Talk of government intervention in markets is another area where right-wing Bitcoiners concede on principle. They excuse, or even outright encourage, the creep of influence into services and products in this space, while simultaneously attacking anything that tries to escape the reach of law enforcement or regulation. It’s a case of cognitive dissonance, where they appeal to the entire market to prevent “poor” Bitcoiners from being abused and exploited in the same way that the financial system is being exploited, while pretending that the mere existence of Bitcoin will prevent the government from forcing large private players to act as enforcement agents for this abuse.

Whenever collective custody solutions, such as cryptocurrencies or other Lightning-based systems, are discussed that can be run in a cost-effective manner but are not highly centralized (at least in terms of scale) in places like Africa, they are ridiculed. They are portrayed as scams waiting to happen, or completely unworkable solutions, while critics walk around as if Bitcoin will win by magic. As if there aren’t problems to solve to make it more widely available in a scalable way to provide a way for more people to use it without those risks.

I got mine, so go to hell.

Bitcoin liberals have largely missed the point for which it was originally designed: to disintermediate people’s financial lives. They promote Wall Street influence, political exploitation, and the increasing institutionalization of the entire system as progress.

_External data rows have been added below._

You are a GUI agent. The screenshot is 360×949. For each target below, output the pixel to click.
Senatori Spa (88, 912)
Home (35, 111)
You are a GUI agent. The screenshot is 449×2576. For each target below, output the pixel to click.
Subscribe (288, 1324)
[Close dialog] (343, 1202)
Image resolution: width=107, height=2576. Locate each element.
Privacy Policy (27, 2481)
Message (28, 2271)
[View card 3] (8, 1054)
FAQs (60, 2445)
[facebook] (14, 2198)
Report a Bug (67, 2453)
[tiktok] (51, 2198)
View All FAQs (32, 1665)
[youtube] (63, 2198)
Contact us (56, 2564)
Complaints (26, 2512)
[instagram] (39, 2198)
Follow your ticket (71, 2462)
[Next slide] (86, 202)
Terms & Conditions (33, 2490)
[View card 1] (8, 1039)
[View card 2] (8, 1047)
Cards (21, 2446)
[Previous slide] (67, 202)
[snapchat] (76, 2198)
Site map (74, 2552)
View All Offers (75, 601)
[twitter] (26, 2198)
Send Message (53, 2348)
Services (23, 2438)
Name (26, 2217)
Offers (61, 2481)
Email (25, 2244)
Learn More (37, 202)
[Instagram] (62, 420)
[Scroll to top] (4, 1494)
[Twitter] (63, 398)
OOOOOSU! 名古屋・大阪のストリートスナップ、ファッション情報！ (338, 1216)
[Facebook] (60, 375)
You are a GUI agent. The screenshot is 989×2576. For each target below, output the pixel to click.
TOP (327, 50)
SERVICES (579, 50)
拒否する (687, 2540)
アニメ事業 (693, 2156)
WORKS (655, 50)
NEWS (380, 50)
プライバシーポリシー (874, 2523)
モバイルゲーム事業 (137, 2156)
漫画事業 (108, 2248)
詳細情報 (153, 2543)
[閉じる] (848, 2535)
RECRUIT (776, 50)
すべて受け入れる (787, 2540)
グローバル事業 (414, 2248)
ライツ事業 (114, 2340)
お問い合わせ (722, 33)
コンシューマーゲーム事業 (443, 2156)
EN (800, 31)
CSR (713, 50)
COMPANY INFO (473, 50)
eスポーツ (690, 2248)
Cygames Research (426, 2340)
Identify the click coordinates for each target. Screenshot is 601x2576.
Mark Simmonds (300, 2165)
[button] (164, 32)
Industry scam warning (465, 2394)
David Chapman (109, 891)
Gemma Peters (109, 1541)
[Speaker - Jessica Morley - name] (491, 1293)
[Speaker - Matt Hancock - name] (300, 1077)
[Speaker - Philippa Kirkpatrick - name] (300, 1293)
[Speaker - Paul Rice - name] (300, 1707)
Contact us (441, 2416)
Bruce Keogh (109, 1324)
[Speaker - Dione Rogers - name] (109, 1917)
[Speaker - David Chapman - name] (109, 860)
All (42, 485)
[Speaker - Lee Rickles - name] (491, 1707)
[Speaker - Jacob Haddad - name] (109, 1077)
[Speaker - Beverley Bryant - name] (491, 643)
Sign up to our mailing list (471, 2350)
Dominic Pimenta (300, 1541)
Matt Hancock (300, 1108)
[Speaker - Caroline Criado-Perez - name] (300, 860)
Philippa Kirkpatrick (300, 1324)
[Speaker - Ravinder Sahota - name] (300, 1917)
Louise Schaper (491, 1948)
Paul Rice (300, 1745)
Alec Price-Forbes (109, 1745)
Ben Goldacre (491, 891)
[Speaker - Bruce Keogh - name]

“We’ll have our seat at the table now, don’t spoil the game!”

They no longer care about uplifting people as a whole, or ensuring that everyone has the freedom to experiment and live their lives the way they want, and build their societies the way they want, on the basis of a neutral, unmediated system. They crow about conformity, homogeneity, and submission to their worldview. They see Bitcoin as a means of subjugating the world to their beliefs, their will, and their way of life. Most people no longer see it as a framework for diverse experimentation and differentiation.

Progressives, leftists, and those who have entered the space through the likes of Occupy Wall Street, still seem to care about making Bitcoin the best it can be for everyone. It’s time to acknowledge this, and to get rid of the parasitic pressures that push people to conform.

For geeks who will understand the reference, infinite variety in infinite combinations. This is what Bitcoin should be.